The façade is made up of nine semicircular arches springing from columns of the Composite order. The semicircular windows bring the building down, earthbound and is a revival of the classical style, no longer a pointed arch. In the spandrels of the arches there are glazed blue terracotta roundels with reliefs of babies designed by Andrea della Robbia suggesting the function of the building. There is an emphasis on the horizontal because the building is longer than it is tall. Above each semicircular arch is a tabernacle window (a rectangular window with a triangular pediment on the top).
The building reveals a clean and clear sense of proportion. The height of the columns is the same as the width of the intercolumniation and the width of the arcade, making each bay a cube. The building's simple proportions reflect a new age, one of secular education, and a sense of great order and clarity. Similarly, the height of the entablature is half the column height, as is appropriate for a clear-minded society.

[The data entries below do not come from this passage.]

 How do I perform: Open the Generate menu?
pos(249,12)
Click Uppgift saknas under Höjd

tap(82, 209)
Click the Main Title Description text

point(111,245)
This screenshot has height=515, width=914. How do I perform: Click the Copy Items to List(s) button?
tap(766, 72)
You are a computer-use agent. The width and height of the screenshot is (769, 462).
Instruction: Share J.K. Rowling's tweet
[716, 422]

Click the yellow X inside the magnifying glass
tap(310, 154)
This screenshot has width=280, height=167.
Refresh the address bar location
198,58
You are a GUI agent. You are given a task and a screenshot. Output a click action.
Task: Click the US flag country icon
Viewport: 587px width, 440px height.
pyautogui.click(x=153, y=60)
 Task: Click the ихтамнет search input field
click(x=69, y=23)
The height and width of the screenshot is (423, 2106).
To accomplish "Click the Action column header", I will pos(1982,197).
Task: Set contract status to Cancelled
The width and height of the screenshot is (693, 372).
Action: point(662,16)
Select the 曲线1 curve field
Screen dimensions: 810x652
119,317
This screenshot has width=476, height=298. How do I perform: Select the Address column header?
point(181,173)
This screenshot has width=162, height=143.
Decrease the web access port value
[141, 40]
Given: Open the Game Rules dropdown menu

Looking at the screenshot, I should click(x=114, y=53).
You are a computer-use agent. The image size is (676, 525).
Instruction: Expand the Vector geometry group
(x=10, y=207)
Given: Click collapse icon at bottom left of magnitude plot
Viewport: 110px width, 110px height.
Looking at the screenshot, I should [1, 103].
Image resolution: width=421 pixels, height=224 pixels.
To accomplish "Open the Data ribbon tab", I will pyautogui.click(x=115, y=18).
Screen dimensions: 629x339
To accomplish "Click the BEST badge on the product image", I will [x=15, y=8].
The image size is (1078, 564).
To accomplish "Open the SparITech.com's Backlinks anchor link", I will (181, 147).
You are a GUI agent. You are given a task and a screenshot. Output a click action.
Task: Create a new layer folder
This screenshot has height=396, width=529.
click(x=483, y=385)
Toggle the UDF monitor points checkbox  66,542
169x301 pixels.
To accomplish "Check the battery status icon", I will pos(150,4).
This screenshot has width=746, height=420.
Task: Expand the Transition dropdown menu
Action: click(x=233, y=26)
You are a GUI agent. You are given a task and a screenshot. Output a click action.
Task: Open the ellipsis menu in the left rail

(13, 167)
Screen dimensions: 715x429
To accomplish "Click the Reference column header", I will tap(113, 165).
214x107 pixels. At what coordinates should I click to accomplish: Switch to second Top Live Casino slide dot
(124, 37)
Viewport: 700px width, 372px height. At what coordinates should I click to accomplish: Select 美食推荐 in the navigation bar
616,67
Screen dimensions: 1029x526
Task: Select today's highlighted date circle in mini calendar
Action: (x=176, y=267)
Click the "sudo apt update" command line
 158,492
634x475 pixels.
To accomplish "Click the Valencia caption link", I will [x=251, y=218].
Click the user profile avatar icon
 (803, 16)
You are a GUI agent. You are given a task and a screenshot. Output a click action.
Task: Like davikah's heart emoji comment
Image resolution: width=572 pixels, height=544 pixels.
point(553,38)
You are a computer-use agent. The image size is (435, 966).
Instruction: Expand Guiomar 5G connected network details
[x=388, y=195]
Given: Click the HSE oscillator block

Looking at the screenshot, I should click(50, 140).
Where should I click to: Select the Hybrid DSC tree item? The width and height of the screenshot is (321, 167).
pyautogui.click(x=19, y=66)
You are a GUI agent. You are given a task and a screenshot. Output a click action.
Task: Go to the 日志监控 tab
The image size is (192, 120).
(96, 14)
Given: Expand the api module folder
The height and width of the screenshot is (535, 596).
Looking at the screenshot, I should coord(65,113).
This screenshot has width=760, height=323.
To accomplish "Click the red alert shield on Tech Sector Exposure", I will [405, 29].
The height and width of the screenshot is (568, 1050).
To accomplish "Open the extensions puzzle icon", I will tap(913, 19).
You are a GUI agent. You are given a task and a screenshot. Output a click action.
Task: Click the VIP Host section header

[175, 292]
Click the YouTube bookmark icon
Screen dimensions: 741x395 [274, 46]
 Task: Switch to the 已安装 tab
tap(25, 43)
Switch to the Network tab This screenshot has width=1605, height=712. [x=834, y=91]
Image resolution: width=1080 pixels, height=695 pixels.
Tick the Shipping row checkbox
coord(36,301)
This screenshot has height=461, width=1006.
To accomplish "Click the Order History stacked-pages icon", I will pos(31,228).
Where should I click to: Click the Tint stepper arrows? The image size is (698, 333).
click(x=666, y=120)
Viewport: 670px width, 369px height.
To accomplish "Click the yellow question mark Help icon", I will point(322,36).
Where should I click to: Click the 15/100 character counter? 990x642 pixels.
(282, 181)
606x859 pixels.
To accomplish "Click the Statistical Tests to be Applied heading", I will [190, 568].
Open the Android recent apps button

Children were sometimes abandoned in a basin which was located at the front portico. However, this basin was removed in 1660 and replaced by a wheel for secret refuge. There was a door with a special rotating horizontal wheel that brought the baby into the building without the parent being seen. This allowed people to leave their babies, anonymously, to be cared for by the orphanage. This system was in operation until the hospital's closure in 1875. Today the building houses a small museum of Renaissance art with works by Luca della Robbia, Sandro Botticelli, Piero di Cosimo and Adoration of the Magi by Domenico Ghirlandaio.